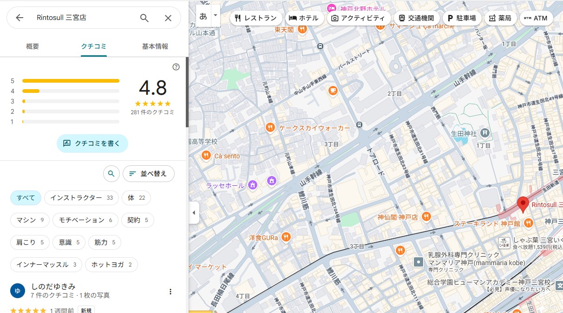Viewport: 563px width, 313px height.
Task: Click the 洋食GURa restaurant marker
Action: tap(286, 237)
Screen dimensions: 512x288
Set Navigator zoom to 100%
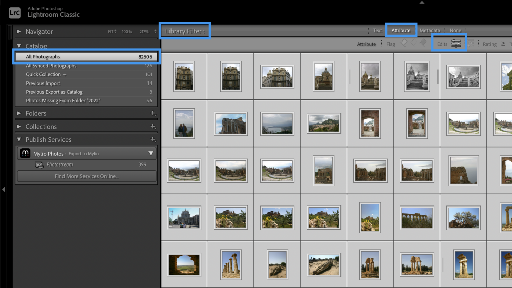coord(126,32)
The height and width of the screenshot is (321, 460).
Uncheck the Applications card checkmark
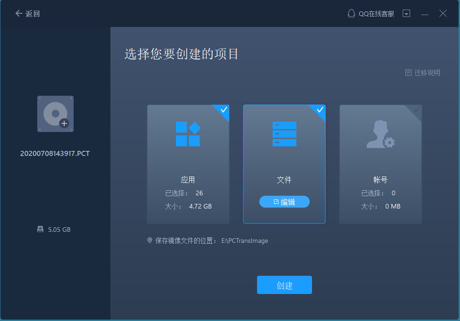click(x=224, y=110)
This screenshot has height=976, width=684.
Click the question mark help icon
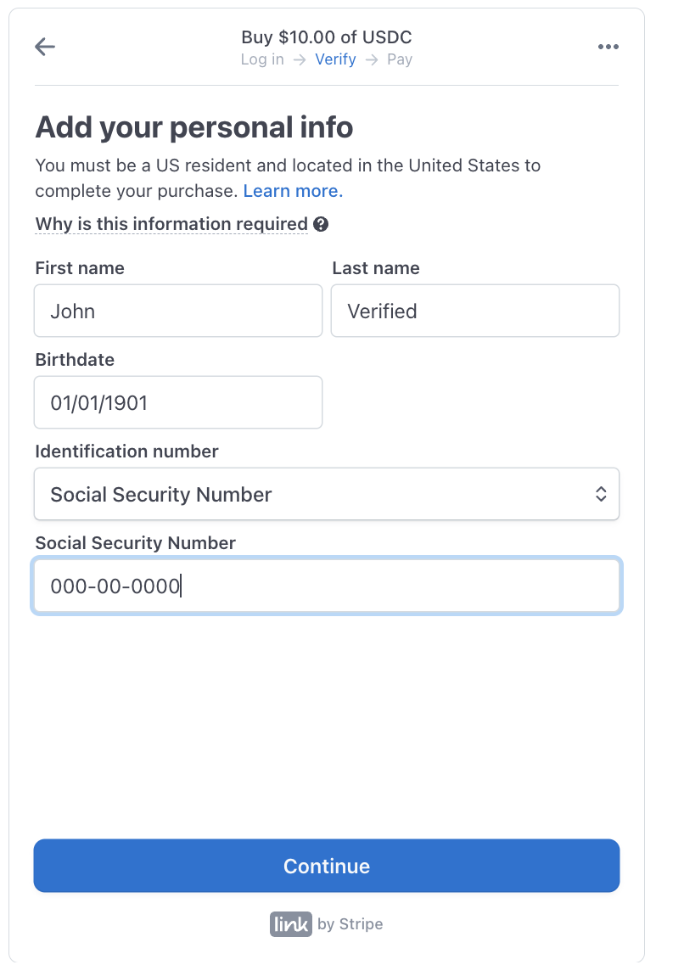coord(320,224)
⁂
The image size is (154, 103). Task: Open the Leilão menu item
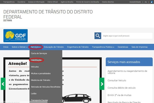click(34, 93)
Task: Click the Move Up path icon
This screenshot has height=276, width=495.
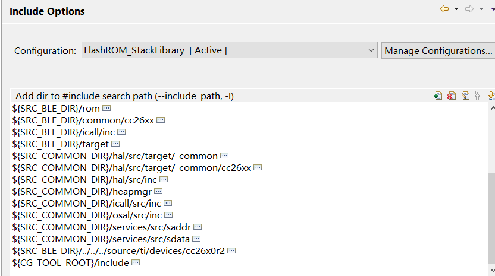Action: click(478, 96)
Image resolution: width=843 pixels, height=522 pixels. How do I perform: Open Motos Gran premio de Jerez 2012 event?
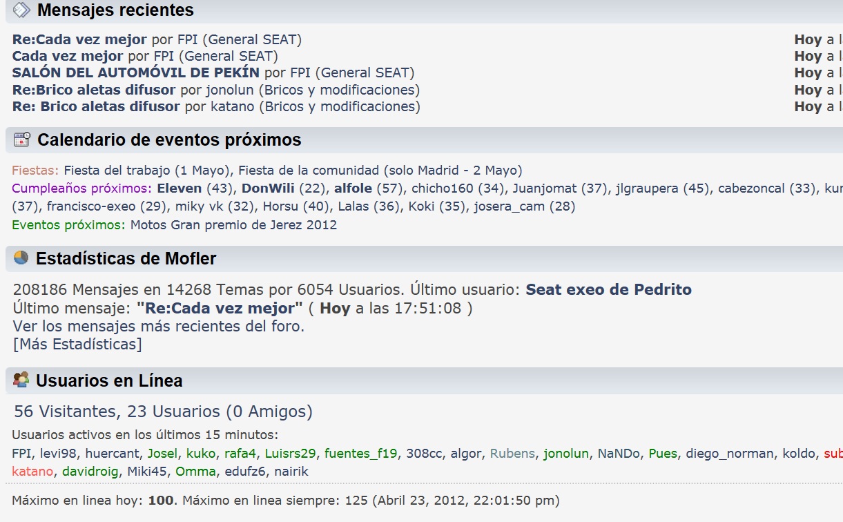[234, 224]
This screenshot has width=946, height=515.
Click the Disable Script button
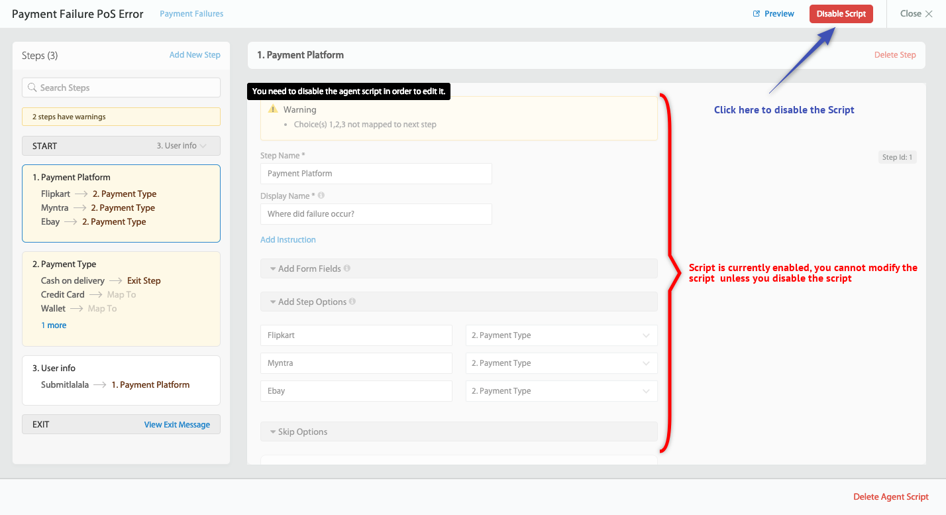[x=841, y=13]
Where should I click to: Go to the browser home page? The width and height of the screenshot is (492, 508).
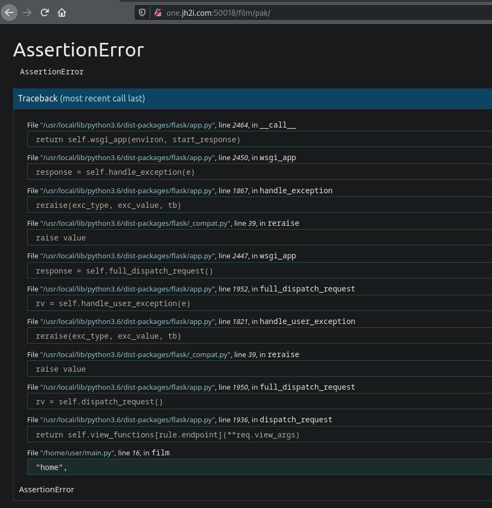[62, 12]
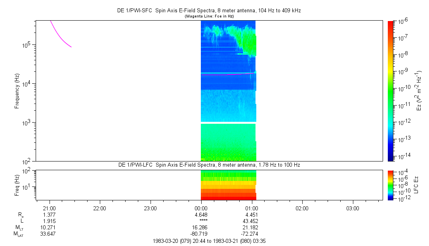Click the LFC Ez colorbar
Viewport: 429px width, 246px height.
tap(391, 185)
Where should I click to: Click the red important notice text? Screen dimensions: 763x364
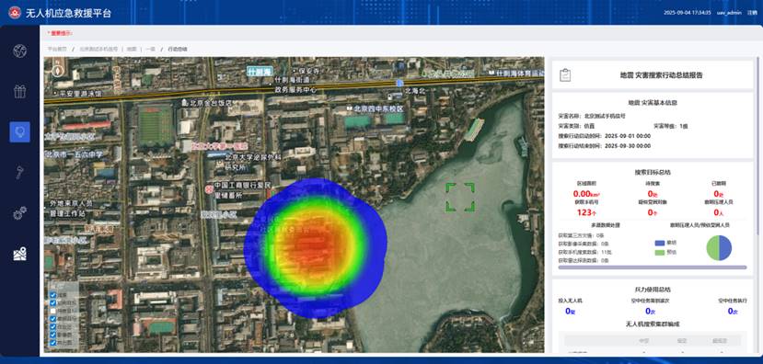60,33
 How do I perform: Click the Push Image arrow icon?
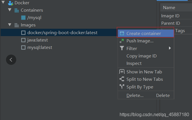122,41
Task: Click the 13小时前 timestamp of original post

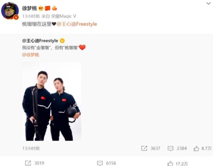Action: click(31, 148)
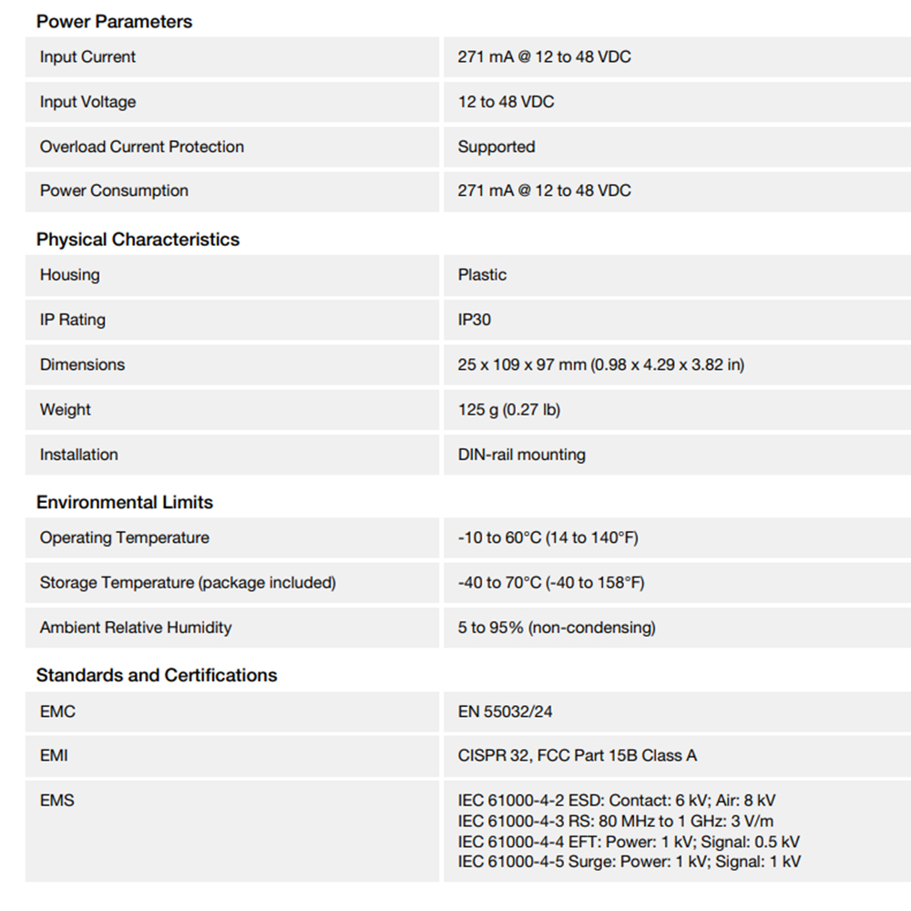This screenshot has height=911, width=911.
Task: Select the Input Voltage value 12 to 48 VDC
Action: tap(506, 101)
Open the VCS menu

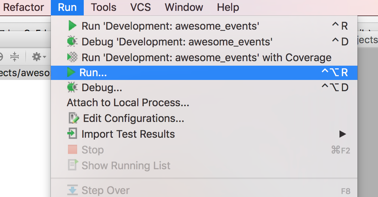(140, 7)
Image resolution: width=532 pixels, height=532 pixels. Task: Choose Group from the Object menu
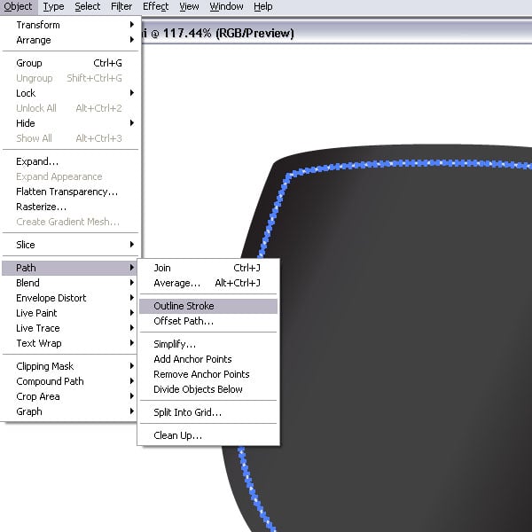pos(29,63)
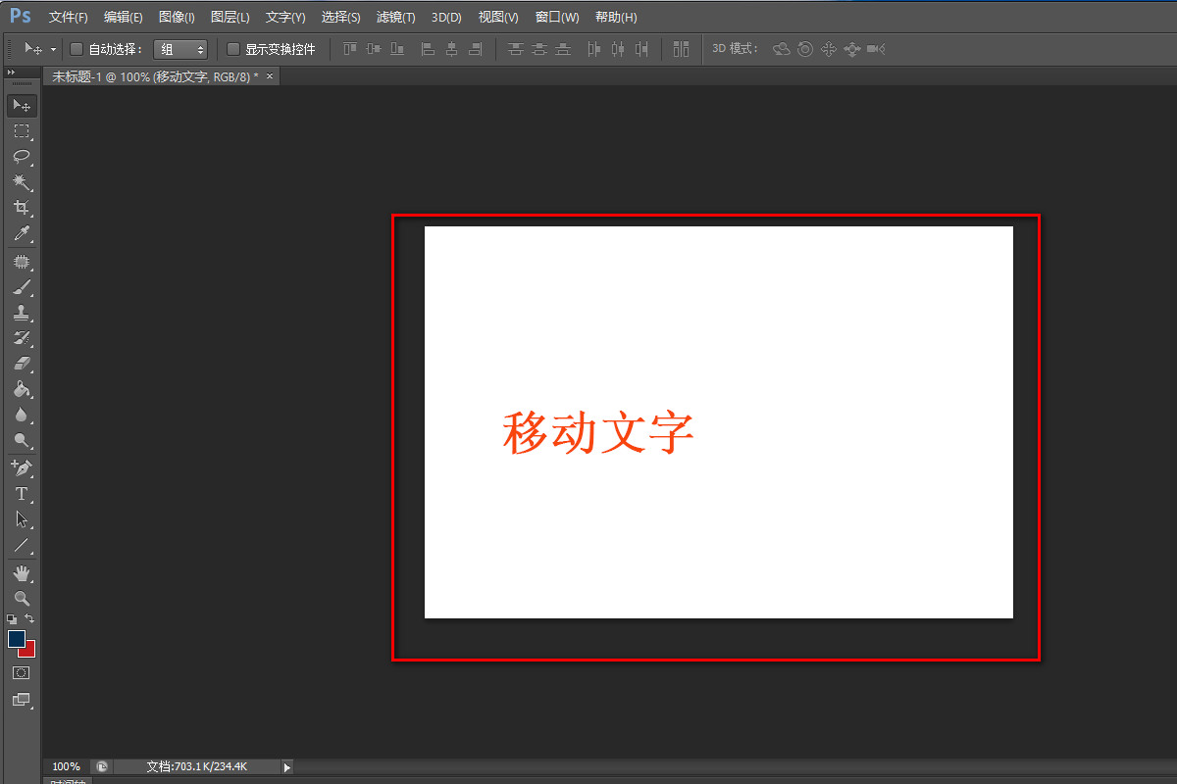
⁂
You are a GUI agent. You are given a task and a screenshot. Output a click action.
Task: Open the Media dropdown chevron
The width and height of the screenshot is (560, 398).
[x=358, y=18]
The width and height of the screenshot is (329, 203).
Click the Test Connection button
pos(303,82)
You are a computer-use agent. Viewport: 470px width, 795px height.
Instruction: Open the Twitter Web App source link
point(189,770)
⁂
For this exercise, transcribe exactly the part of the records above that opens with the line containing "Screen dimensions: 512x288" and closes with the one containing "This screenshot has height=976, width=684.". Pictures are not part of the copy.

Screen dimensions: 512x288
Set Navigator zoom to 100%
coord(126,32)
The height and width of the screenshot is (321, 460).
Uncheck the Applications card checkmark
click(x=224, y=110)
This screenshot has height=976, width=684.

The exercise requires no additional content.